Return to PopoloCrois: More Farming Now
My early impressions of Return to PopoloCrois: A STORY OF SEASONS Fairytale were great, although I mentioned that in the first number of hours there was a heavy reliance on RPG elements and minimal farming time. Things have begun to balance out as I cross the 10 hour mark. However, fair warning: this is still an RPG game with farming elements, not the other way around.
The reality is, you can spend more time farming than questing if you so desire. However, the farming here is not as deep as Story of Seasons was. This is in no ways a knock on the game. The truth here is that Marvelous and XSeed were building a hybrid game, in the vein of the Rune Factory franchise.
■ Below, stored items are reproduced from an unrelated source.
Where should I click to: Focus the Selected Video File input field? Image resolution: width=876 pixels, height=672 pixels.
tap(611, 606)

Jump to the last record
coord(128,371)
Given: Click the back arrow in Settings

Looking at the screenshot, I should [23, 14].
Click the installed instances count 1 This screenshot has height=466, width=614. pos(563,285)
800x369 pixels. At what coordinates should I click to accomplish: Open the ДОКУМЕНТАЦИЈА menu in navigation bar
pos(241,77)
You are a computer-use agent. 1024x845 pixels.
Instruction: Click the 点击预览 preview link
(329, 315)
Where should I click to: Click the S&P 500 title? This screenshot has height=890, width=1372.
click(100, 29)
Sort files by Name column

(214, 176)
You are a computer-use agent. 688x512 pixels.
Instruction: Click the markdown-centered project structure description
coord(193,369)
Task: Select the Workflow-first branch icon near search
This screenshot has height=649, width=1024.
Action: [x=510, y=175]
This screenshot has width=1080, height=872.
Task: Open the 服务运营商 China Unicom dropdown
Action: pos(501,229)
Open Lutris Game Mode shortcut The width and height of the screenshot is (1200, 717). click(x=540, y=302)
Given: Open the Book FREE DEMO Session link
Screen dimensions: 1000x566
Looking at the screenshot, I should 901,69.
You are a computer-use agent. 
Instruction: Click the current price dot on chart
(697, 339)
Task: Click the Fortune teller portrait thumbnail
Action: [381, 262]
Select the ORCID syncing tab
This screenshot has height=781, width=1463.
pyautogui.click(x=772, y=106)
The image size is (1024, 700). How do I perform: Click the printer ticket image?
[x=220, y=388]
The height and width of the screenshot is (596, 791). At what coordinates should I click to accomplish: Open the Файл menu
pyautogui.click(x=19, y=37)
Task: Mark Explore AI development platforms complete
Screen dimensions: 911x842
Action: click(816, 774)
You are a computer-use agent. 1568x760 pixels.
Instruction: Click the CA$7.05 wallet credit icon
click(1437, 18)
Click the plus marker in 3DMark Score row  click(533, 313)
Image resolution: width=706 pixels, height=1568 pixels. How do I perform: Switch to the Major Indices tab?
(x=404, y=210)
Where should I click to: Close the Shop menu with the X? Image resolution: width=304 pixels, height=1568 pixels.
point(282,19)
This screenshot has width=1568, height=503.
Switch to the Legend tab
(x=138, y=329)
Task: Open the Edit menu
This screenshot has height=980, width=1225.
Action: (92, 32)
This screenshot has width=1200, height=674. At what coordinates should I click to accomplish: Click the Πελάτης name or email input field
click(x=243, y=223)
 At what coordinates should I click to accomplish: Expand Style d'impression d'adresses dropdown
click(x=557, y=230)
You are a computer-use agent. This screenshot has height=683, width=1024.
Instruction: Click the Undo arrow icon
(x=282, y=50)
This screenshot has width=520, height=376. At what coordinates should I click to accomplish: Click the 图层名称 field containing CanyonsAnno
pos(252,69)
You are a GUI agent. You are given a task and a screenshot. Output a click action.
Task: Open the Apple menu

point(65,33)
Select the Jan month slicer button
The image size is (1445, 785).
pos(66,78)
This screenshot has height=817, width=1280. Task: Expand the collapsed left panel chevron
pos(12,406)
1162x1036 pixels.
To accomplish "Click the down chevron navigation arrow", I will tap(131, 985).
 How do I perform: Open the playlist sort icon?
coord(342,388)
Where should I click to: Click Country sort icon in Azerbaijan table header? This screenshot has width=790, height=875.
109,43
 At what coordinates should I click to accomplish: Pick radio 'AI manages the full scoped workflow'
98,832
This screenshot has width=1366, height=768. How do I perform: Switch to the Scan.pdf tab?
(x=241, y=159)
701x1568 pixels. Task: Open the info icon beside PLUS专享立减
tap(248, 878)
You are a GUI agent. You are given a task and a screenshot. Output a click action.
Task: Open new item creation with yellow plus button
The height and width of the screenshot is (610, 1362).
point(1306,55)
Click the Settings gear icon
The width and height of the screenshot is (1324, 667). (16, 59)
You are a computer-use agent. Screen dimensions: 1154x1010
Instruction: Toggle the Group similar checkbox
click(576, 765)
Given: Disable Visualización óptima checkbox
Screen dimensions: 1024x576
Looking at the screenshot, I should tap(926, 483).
However, if you WANT to spend the majority of your time farming, then by all means, spend time farming. There are many economic benefits from doing so.
For myself, any full scale review of this title will have to base itself on managing expectations. This isn’t a fulls scale RPG, and it’s not a full scale farming simulation game. It really does take the best of both genres and melds them together in a near perfect way. But don’t expect both to be full scale, comparable to, say, Fire Emblem and Harvest Moon / Story of Seasons. You will get both, just not 100% of both.
This has caused a lot of confusion, and via social media I have recieved a number of questions regarding this: what is this: an RPG or a farming game? Well it’s both, and neither, all at the same time. It’s a grow genre, one could argue, that has been dominated until now by the Rune Factory series. But just as Story of Seasons is a response to Harvest Moon, Return to PopoloCrois: A STORY OF SEASONS Fairytale is a response to Rune Factory.
I noted during my Story of Seasons reviews and articles that I thought this was the superior farming simulation game on the market. I will also argue that Return to PopoloCrois: A STORY OF SEASONS Fairytale is the superior melding of two, great genres.